------ Records for this exercise

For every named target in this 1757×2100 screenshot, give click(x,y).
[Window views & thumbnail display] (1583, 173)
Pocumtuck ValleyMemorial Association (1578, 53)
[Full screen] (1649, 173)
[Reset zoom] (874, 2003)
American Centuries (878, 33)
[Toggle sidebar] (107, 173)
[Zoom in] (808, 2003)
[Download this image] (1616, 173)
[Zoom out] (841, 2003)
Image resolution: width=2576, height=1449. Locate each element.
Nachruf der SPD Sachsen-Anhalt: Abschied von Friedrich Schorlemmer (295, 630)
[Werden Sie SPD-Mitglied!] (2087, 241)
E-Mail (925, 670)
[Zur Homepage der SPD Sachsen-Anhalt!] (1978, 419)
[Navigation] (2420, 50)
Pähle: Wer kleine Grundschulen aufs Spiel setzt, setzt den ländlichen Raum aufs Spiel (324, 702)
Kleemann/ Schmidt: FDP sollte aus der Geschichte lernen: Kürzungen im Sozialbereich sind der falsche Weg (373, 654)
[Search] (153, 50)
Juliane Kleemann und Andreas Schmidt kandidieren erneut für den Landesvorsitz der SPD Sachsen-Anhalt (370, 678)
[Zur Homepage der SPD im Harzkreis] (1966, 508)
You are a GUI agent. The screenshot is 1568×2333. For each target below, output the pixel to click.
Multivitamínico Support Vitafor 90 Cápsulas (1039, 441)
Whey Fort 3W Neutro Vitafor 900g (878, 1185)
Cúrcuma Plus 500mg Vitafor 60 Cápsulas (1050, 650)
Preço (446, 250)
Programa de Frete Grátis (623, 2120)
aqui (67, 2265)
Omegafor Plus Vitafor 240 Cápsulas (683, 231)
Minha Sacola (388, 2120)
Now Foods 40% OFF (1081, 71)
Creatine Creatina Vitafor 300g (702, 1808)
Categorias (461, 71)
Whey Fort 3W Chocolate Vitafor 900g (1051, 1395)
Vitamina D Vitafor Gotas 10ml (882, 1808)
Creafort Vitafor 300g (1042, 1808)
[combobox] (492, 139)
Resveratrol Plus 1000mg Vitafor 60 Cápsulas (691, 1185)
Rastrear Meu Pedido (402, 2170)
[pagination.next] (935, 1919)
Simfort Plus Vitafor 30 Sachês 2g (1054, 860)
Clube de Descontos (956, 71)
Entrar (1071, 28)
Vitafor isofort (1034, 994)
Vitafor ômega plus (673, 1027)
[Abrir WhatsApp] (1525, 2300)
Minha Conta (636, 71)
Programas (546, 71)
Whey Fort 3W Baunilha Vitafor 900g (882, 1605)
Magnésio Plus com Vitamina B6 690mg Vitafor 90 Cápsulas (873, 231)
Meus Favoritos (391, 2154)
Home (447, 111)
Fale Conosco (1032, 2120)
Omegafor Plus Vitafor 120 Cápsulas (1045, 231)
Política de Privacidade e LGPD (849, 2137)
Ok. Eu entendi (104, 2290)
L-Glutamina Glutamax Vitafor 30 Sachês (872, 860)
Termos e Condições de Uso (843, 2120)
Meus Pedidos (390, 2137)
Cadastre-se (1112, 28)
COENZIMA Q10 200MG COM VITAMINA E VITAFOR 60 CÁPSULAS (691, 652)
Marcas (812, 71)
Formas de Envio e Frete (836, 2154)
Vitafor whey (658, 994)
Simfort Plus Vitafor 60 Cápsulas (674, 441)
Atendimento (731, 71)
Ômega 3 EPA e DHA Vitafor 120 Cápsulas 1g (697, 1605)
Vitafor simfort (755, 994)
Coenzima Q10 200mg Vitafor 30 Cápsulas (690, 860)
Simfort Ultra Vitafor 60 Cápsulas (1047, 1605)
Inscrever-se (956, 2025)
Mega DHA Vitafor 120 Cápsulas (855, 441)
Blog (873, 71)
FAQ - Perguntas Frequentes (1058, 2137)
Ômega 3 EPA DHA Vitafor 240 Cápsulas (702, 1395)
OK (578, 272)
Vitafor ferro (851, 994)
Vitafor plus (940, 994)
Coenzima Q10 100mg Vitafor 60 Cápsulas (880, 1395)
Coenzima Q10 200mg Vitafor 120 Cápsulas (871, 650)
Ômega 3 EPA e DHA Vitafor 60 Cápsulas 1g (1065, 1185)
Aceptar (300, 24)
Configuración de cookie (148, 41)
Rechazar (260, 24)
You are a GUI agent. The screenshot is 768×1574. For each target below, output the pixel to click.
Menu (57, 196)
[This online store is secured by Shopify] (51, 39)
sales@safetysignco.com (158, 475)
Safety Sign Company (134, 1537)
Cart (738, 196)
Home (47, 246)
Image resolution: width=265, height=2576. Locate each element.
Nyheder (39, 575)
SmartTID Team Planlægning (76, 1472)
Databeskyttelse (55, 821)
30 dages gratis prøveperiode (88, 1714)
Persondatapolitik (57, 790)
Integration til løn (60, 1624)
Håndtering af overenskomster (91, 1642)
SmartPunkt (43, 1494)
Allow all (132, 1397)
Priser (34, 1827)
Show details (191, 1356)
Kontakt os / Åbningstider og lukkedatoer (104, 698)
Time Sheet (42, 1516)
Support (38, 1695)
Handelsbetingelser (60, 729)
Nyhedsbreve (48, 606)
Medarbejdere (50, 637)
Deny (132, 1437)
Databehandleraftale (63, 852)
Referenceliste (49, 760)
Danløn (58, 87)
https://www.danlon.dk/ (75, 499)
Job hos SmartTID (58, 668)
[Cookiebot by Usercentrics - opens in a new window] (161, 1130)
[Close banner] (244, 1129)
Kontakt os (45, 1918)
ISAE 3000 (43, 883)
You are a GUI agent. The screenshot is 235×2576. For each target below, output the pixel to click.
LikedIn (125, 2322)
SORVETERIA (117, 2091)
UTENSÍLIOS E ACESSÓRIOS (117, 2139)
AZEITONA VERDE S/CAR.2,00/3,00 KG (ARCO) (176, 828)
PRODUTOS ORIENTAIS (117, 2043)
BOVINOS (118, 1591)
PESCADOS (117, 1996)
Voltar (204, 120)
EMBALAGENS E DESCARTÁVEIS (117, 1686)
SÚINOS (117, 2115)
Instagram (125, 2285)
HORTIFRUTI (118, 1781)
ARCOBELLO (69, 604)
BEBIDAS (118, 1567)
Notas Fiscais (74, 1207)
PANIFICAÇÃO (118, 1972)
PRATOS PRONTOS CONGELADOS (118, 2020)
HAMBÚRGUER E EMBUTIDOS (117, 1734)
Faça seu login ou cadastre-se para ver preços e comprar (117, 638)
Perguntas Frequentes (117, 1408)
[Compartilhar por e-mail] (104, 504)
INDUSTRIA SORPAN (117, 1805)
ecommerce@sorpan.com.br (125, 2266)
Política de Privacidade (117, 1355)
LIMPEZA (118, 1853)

------------

*Your instructions*
Could you restate word for word the lines above, from the one that contains "[Full screen] (1649, 173)" through the one that contains "Vitafor ômega plus (673, 1027)", and no others?

*Reply to the exercise*
[Full screen] (1649, 173)
[Reset zoom] (874, 2003)
American Centuries (878, 33)
[Toggle sidebar] (107, 173)
[Zoom in] (808, 2003)
[Download this image] (1616, 173)
[Zoom out] (841, 2003)
Image resolution: width=2576, height=1449. Locate each element.
Nachruf der SPD Sachsen-Anhalt: Abschied von Friedrich Schorlemmer (295, 630)
[Werden Sie SPD-Mitglied!] (2087, 241)
E-Mail (925, 670)
[Zur Homepage der SPD Sachsen-Anhalt!] (1978, 419)
[Navigation] (2420, 50)
Pähle: Wer kleine Grundschulen aufs Spiel setzt, setzt den ländlichen Raum aufs Spiel (324, 702)
Kleemann/ Schmidt: FDP sollte aus der Geschichte lernen: Kürzungen im Sozialbereich sind der falsche Weg (373, 654)
[Search] (153, 50)
Juliane Kleemann und Andreas Schmidt kandidieren erneut für den Landesvorsitz der SPD Sachsen-Anhalt (370, 678)
[Zur Homepage der SPD im Harzkreis] (1966, 508)
You are a GUI agent. The screenshot is 1568×2333. For each target below, output the pixel to click.
Multivitamínico Support Vitafor 90 Cápsulas (1039, 441)
Whey Fort 3W Neutro Vitafor 900g (878, 1185)
Cúrcuma Plus 500mg Vitafor 60 Cápsulas (1050, 650)
Preço (446, 250)
Programa de Frete Grátis (623, 2120)
aqui (67, 2265)
Omegafor Plus Vitafor 240 Cápsulas (683, 231)
Minha Sacola (388, 2120)
Now Foods 40% OFF (1081, 71)
Creatine Creatina Vitafor 300g (702, 1808)
Categorias (461, 71)
Whey Fort 3W Chocolate Vitafor 900g (1051, 1395)
Vitamina D Vitafor Gotas 10ml (882, 1808)
Creafort Vitafor 300g (1042, 1808)
[combobox] (492, 139)
Resveratrol Plus 1000mg Vitafor 60 Cápsulas (691, 1185)
Rastrear Meu Pedido (402, 2170)
[pagination.next] (935, 1919)
Simfort Plus Vitafor 30 Sachês 2g (1054, 860)
Clube de Descontos (956, 71)
Entrar (1071, 28)
Vitafor isofort (1034, 994)
Vitafor ômega plus (673, 1027)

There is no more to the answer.